La Commune rappelle dans un premier temps en quoi a principalement consisté la modification n° 05 de son Plan d’Occupation des Sols (POS), avec, d’une part, au sein de la zone INA dite Rubot, située au chef-lieu, sur une superficie de quelque 11.000 m², un nouveau groupe scolaire et une zone d’habitat de type individuel, d’autre part, au sein de la même zone INA Rubot, une superficie de quelque 7000 m², en bordure de la Route Départementale (RD) 74, un autre secteur réservé à l’habitat.

Dans le cadre de cette nouvelle organisation de la zone INA Rubot, l’extension d’un emplacement réservé n° 04 de 180 m², pour aboutir à une surface totale de 300 m² classée en zone UC, emplacement réservé dénommé « piste d’entretien du canal et cheminement piéton à l’usage du public », cette extension viendra rejoindre l’emplacement réservé n° 03, lui-même augmenté de 150 m² pour totaliser 488 m², emplacement réservé n° 03 également dénommé « piste d’entretien du canal et cheminement piéton à usage du public », ces deux extensions devant au final, selon la Commune, constituer un cheminement piétonnier sécurisé et paysager à usage public le long du canal des Moulins destiné à faire la jonction entre le chef-lieu et un futur espace aménagé, vers la Voie Communale dite de Marcillet.

Enfin la modification n° 5 du POS de la Commune de Sainte-Marie de Cuines a prévu la possibilité d’implanter des logements de fonction en zones NC et ND.

Comme l’indique la Commune dans sa requête d’appel la contestation de M. R. n’a porté que sur l’emplacement réservé n° 4.

La Commune rappelle en outre que le Commissaire enquêteur a émis, le 6 novembre 2009, un avis favorable au projet de modification n° 5 du POS, précisant, en ce qui concerne les deux emplacements réservés n°s 3 et 4, qu’il ne s’agissait que d’une amélioration, nécessaire selon lui, de l’usage actuel de la piste d’entretien du canal des Moulins pour assurer une meilleure desserte réservée aux piétons depuis le centre de la Commune jusqu’au lotissement des Moulins.

Selon la Commune, contrairement à ce qui a été affirmé par le Tribunal, le cheminement le long du canal des Moulins n’aboutit pas à un parking poids lourds mais à un espace non encore aménagé utilisé comme parking avec la bienveillance des autorités communales, dans l’attente d’un aménagement dont le principe a été arrêté par délibération du 22 septembre 2011.

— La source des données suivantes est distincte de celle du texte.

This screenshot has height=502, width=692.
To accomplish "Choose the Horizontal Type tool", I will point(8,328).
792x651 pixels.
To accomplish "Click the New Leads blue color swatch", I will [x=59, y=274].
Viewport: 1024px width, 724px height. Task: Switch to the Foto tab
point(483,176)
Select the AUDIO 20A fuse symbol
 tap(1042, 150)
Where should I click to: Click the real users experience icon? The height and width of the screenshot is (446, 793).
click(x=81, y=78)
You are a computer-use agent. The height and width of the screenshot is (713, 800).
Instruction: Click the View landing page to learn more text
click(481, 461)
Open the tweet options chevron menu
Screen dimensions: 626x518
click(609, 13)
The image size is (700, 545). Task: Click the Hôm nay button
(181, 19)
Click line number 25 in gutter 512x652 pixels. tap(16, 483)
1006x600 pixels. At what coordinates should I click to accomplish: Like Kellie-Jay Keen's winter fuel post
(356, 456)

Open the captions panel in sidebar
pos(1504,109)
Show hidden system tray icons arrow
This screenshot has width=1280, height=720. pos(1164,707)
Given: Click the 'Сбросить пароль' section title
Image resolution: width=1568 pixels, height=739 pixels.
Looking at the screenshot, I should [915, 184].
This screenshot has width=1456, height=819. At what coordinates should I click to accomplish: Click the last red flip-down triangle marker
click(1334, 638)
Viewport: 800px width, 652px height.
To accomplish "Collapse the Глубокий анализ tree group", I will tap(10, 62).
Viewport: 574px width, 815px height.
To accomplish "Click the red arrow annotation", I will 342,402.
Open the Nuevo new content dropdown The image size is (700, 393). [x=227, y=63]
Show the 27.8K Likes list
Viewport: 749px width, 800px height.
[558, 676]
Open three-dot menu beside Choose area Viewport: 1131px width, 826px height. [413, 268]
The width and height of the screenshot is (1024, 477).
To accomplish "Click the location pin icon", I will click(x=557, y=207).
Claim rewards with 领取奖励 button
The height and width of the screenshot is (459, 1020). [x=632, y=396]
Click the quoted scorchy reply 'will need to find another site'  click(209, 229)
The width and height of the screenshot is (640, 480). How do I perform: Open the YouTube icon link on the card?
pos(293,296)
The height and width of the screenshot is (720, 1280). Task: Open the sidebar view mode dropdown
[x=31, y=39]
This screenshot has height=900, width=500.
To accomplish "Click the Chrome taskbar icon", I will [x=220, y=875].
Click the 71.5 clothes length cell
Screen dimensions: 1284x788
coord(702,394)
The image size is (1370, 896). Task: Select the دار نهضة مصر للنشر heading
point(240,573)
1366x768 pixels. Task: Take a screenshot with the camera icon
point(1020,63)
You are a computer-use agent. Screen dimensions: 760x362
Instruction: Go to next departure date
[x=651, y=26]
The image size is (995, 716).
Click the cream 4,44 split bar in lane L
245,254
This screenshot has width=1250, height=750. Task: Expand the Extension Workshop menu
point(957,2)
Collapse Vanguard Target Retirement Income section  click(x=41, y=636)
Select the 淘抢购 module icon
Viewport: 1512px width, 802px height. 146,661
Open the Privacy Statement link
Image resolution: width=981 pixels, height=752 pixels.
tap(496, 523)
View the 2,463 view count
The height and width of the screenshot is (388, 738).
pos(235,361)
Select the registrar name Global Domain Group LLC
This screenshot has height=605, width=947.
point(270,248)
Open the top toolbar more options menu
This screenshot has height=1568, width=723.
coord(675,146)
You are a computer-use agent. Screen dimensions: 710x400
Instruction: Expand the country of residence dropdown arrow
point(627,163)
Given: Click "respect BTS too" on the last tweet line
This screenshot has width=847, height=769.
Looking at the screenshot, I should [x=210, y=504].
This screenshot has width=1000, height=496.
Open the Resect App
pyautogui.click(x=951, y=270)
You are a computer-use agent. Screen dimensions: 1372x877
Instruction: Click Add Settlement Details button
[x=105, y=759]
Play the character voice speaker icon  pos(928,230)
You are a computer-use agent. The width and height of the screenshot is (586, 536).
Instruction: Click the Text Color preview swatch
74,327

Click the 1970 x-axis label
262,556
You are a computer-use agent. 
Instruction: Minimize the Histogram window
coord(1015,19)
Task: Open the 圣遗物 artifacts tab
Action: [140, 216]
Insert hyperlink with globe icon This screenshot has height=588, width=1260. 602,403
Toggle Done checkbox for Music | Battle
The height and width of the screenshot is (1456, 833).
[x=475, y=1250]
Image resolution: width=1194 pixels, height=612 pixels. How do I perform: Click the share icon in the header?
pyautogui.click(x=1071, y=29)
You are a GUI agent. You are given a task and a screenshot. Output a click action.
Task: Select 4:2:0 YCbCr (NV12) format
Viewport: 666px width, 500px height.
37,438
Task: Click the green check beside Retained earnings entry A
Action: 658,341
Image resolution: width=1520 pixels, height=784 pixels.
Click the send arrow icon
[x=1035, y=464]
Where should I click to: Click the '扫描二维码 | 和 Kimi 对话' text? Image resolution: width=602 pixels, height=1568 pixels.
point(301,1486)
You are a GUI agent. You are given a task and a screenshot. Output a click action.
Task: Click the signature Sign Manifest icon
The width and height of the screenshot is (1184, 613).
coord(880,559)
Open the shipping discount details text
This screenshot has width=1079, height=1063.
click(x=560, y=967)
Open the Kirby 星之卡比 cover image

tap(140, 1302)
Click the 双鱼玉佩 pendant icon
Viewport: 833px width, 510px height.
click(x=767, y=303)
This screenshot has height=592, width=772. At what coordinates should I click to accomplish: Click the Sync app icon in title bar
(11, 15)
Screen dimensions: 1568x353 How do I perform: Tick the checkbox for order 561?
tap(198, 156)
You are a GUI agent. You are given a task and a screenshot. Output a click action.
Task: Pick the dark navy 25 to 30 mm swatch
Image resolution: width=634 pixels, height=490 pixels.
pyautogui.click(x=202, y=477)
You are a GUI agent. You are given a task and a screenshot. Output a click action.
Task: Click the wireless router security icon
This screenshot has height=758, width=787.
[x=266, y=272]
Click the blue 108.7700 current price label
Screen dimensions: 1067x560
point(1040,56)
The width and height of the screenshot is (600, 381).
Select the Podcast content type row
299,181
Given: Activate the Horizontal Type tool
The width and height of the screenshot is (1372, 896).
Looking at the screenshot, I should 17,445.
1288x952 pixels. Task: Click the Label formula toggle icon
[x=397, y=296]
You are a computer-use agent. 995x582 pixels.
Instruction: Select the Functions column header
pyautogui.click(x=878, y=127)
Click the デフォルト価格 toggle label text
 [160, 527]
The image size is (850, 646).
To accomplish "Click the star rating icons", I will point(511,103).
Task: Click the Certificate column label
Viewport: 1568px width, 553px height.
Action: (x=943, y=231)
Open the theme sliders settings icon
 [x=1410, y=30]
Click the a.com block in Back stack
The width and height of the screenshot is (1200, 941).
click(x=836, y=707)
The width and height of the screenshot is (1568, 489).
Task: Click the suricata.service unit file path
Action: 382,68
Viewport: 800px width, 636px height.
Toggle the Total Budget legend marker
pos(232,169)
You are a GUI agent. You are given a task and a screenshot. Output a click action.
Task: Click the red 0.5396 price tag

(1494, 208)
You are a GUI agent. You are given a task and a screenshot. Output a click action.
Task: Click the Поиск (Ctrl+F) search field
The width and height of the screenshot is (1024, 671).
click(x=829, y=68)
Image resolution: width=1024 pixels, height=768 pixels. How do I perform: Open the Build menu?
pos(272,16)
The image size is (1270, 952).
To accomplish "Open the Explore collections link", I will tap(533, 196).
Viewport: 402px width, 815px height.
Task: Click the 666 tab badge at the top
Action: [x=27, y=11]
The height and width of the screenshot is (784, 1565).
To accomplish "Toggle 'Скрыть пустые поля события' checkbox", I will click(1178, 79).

Si la Commune reconnaît, comme l’a relevé le Tribunal, que ces emplacements réservés empiètent sur des parcelles de terrain cédées par la Commune alors qu’elle les avait acquises par la voie de l’expropriation, elle estime toutefois que cette circonstance n’est pas de nature à remettre en cause l’intérêt général de l’opération qui est envisagée.

Quant à la procédure de rétrocession engagée par M. R. devant le juge judiciaire, la Commune ne la conteste pas mais renverse la perspective en ajoutant que faute d’avoir construit dans le délai prescrit sur le lot n° 09 acquis au sein du lotissement communal de Marcillet 2 et faute d’entretenir leur propriété inconstruite la Commune a dû elle-même s’engager (c’est ce qu’elle déclare) dans une procédure de rétrocession.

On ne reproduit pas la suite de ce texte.